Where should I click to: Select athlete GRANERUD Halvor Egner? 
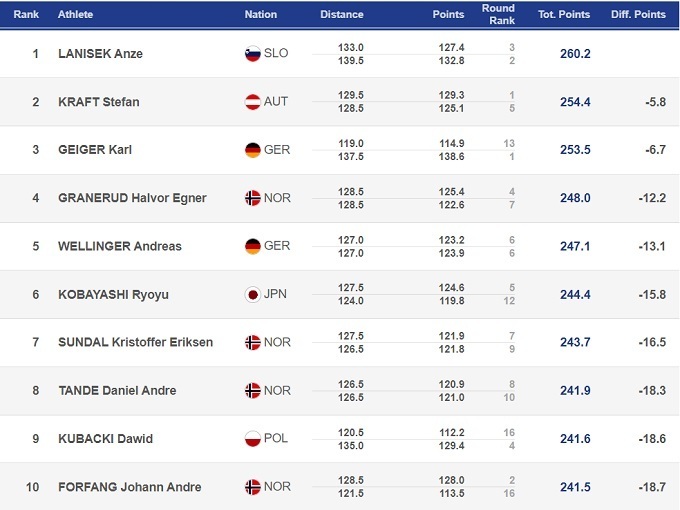point(132,198)
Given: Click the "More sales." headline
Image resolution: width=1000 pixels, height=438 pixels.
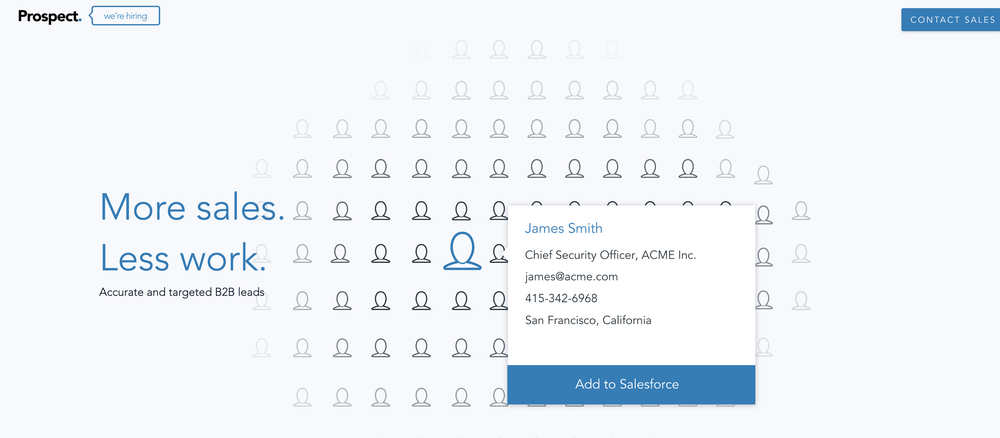Looking at the screenshot, I should (192, 207).
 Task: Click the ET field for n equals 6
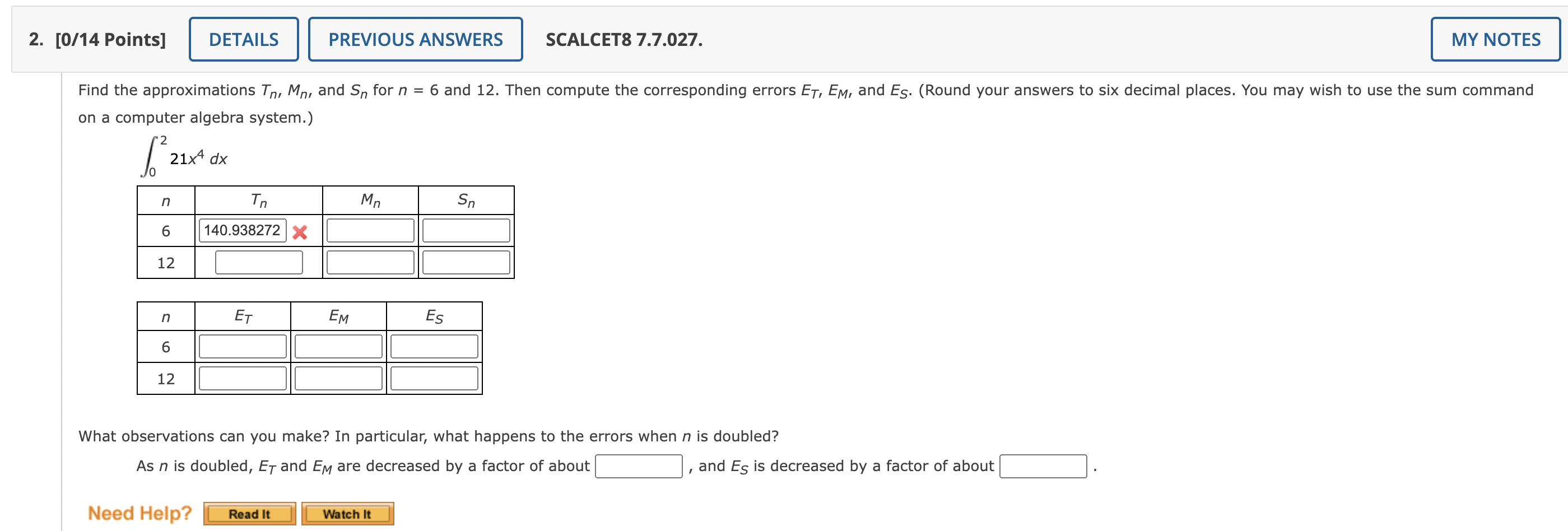[x=241, y=346]
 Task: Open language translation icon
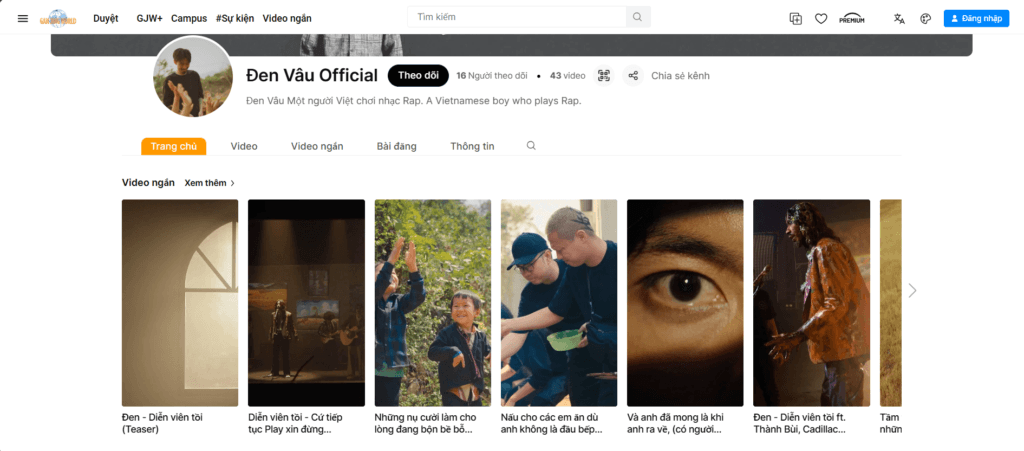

##############################

Work item: Write every record out again exactly, omitting the pictures they hold.

Exercise answer:
Where should I click to: Select athlete GRANERUD Halvor Egner? 
point(132,198)
Given: Click the "More sales." headline
Image resolution: width=1000 pixels, height=438 pixels.
Looking at the screenshot, I should (192, 207).
 Task: Click the ET field for n equals 6
[x=241, y=346]
 Task: Open language translation icon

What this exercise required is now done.